Garant du respect d’un cadre (obligations métier, règlement intérieur, hygiène, sécurité, respect des valeurs de l’entreprise) et du niveau de performance des personnes qu’il encadre, il incombe au manager la corvée ingrate de dire quand ‘ça ne va pas’. C’est-à-dire quand le cadre est transgressé ou la performance pas au rendez-vous.

Depuis vingt ans que je forme les managers à dire ces choses (oui, j’ai commencé jeune…), j’observe toujours autant d’assiduité dans l’application de cinq techniques qui ne fonctionnent pas. Je vous les livre ici, avec, en bonus, la seule qui marche.

 

1. Ne rien dire

Cette approche doit représenter plus de 70% de cas. Le manager trouve des raisons, parfois de bonnes raisons, pour ne rien dire. « Je ne vais pas en faire tout un plat » ; « Il est sensible, il va mal le prendre… » ; « Elle a des soucis perso, c’est pas le moment » ; « Je vais pas la braquer un vendredi soir » ; « J’ai ma part de responsabilité ».  Et mon chouchou : « Il est syndiqué… ». Dans la catégorie ‘ne rien dire’, on trouve aussi « Je vais pas lui dire à chaud », et son copain « Maintenant c’est passé, ça va faire réchauffé… ».

 « Ne rien dire, c’est approuver. »

Conséquence la plus évidente : si la personne ne sait vraiment pas que son travail ou son comportement ne vous conviennent pas, elle ne risque pas de les modifier. Conséquences plus insidieuses : qui ne dit mot consent. Pour les collègues (ou les clients) qui subissent les conséquences du comportement ou des erreurs, vous, manager, approuvez.

....

▶ **Consignes**:
a - Citez tous les éléments que le texte sur le rôle du manager range, entre parenthèses, dans le cadre dont celui-ci est garant.
b - Recopiez fidèlement le passage du texte sur le rôle du manager qui commence par « Conséquence la plus » et s’achève sur « vous, manager, approuvez. ».

....

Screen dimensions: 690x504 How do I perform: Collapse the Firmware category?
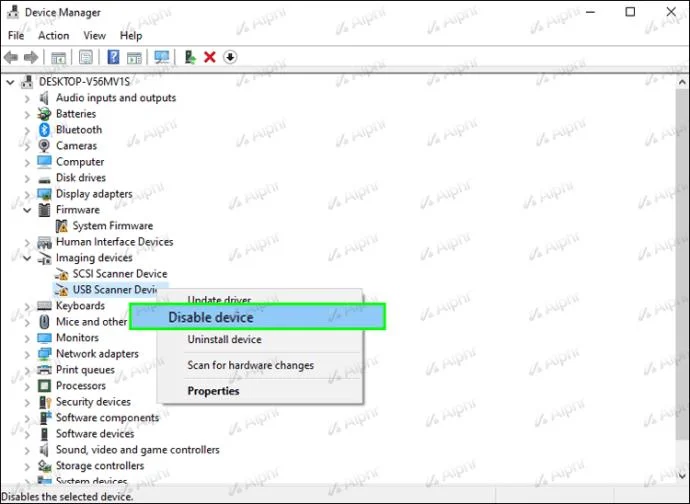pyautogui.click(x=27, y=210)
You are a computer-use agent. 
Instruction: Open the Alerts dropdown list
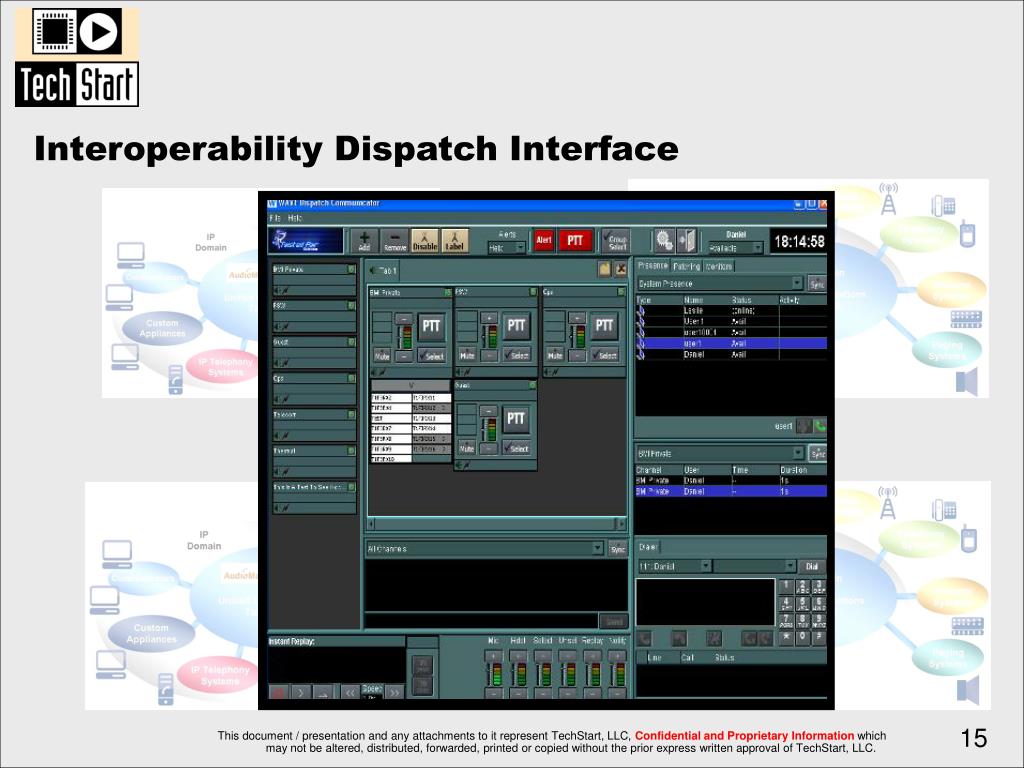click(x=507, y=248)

....

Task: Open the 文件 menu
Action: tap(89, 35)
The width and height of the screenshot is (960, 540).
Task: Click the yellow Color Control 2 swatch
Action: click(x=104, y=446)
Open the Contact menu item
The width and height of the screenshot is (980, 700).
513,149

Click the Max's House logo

....

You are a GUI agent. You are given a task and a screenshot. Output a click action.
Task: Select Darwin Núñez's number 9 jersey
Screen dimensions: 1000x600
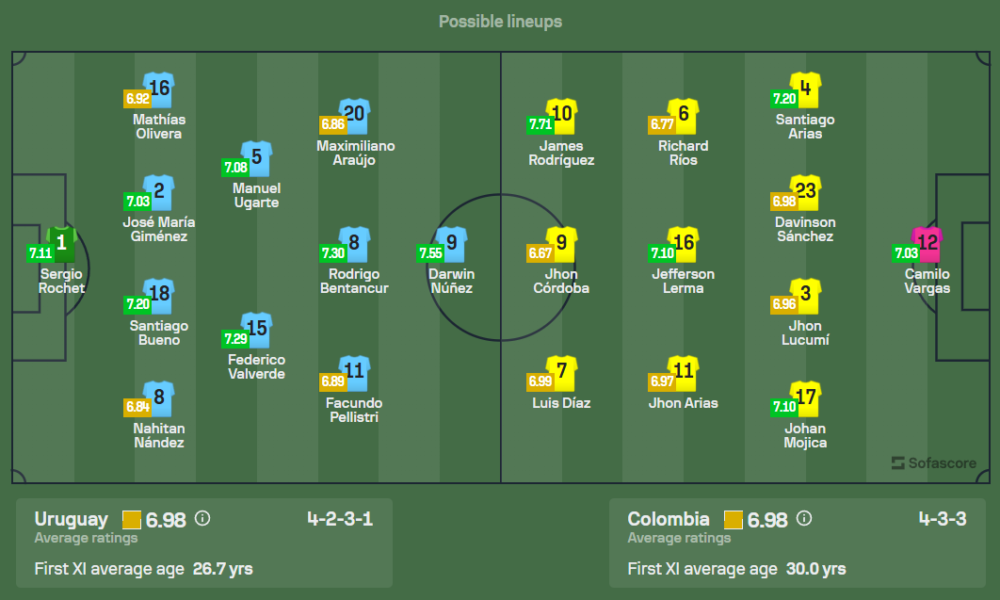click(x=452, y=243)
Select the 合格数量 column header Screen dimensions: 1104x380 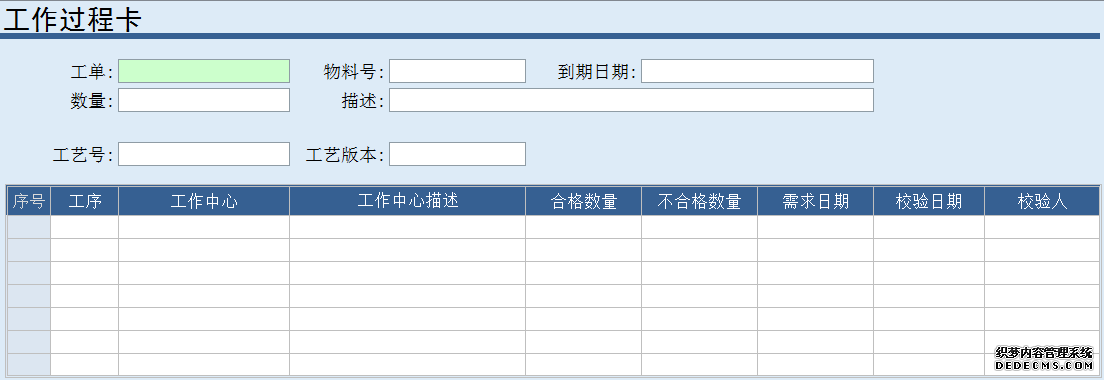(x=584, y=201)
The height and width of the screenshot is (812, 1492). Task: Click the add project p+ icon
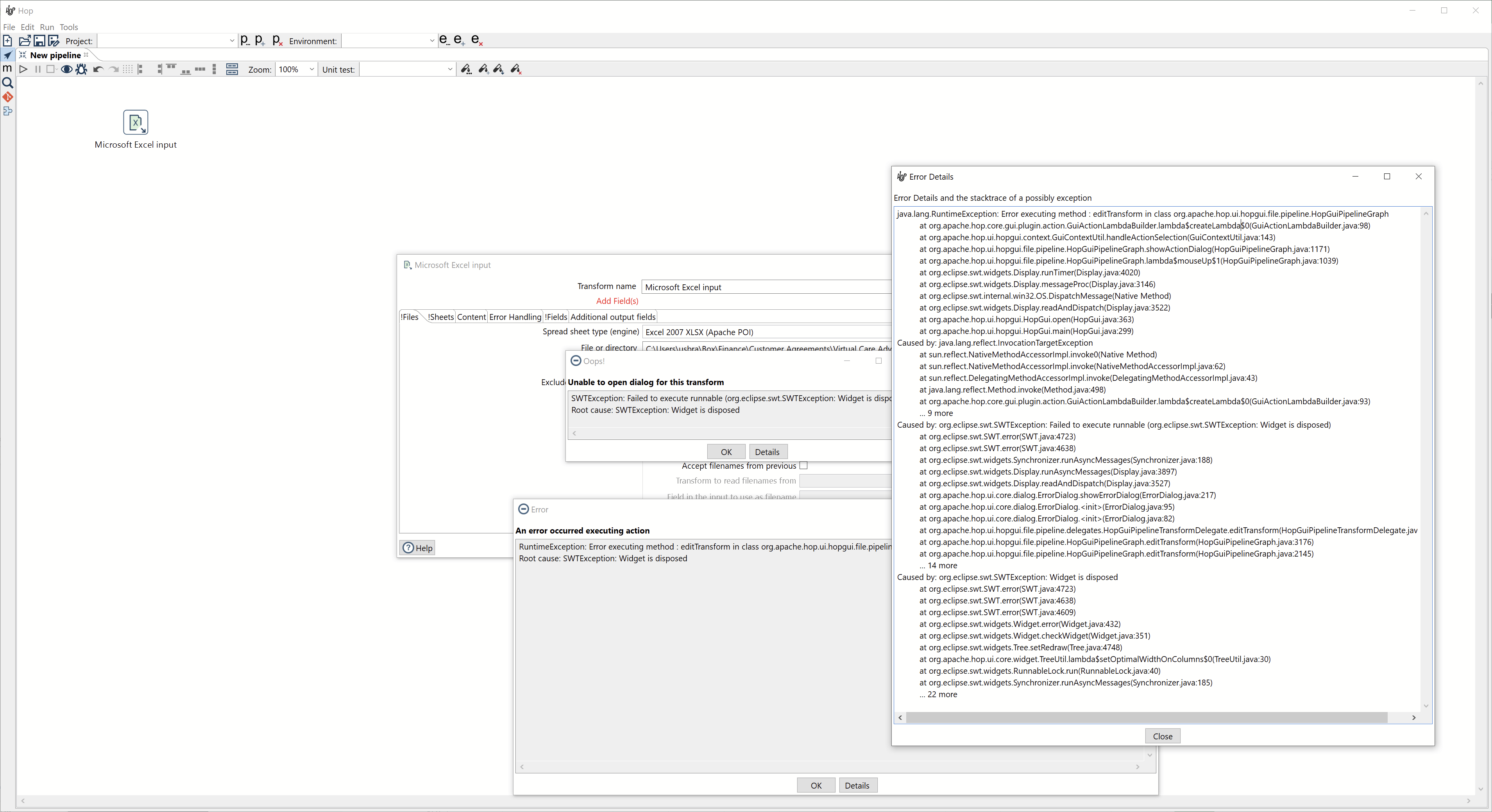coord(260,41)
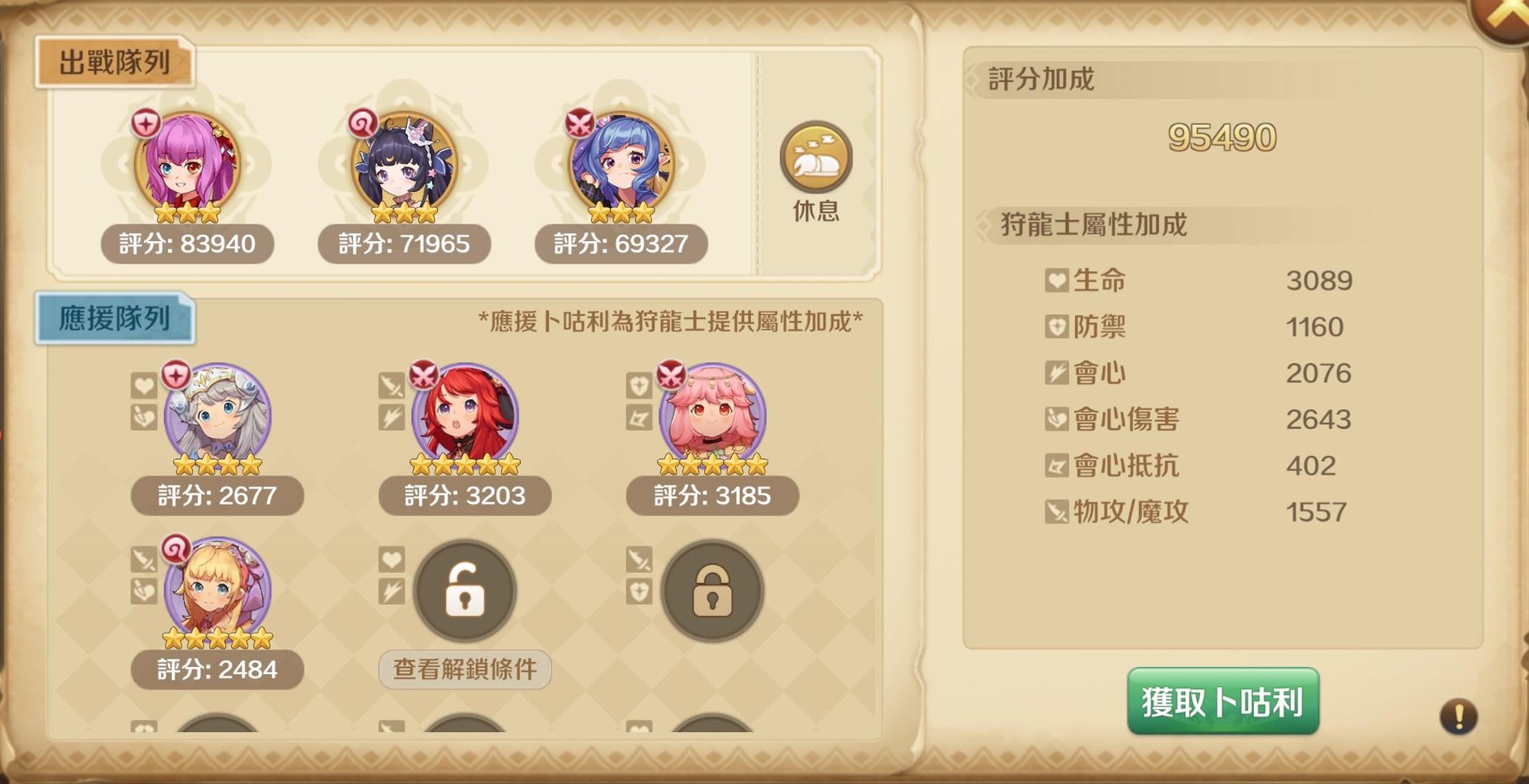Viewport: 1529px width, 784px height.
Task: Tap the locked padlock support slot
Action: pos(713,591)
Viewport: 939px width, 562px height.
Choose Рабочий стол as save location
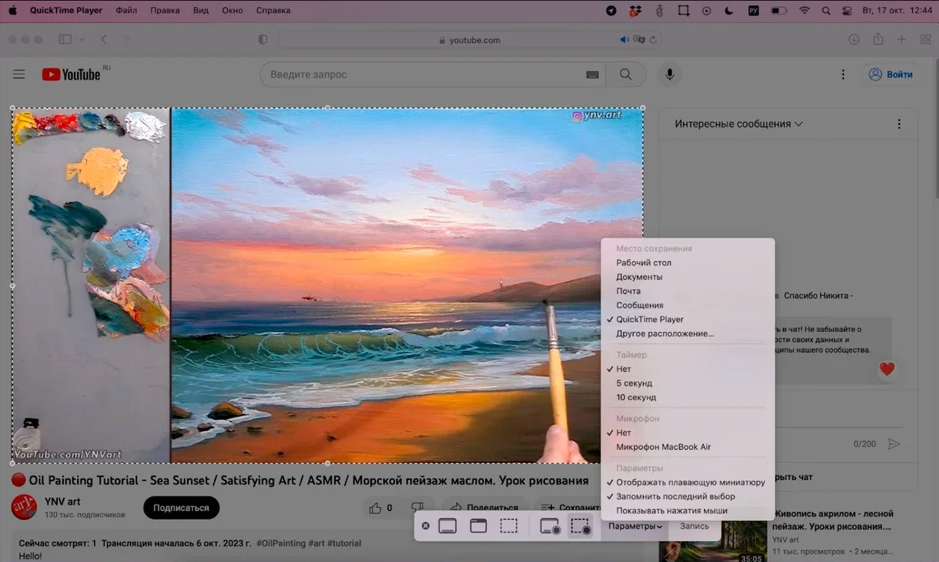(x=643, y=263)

....

▶ **Réponses attendues**:
a -
- obligations métier
- règlement intérieur
- hygiène
- sécurité
- respect des valeurs de l’entreprise

b -
Conséquence la plus évidente : si la personne ne sait vraiment pas que son travail ou son comportement ne vous conviennent pas, elle ne risque pas de les modifier. Conséquences plus insidieuses : qui ne dit mot consent. Pour les collègues (ou les clients) qui subissent les conséquences du comportement ou des erreurs, vous, manager, approuvez.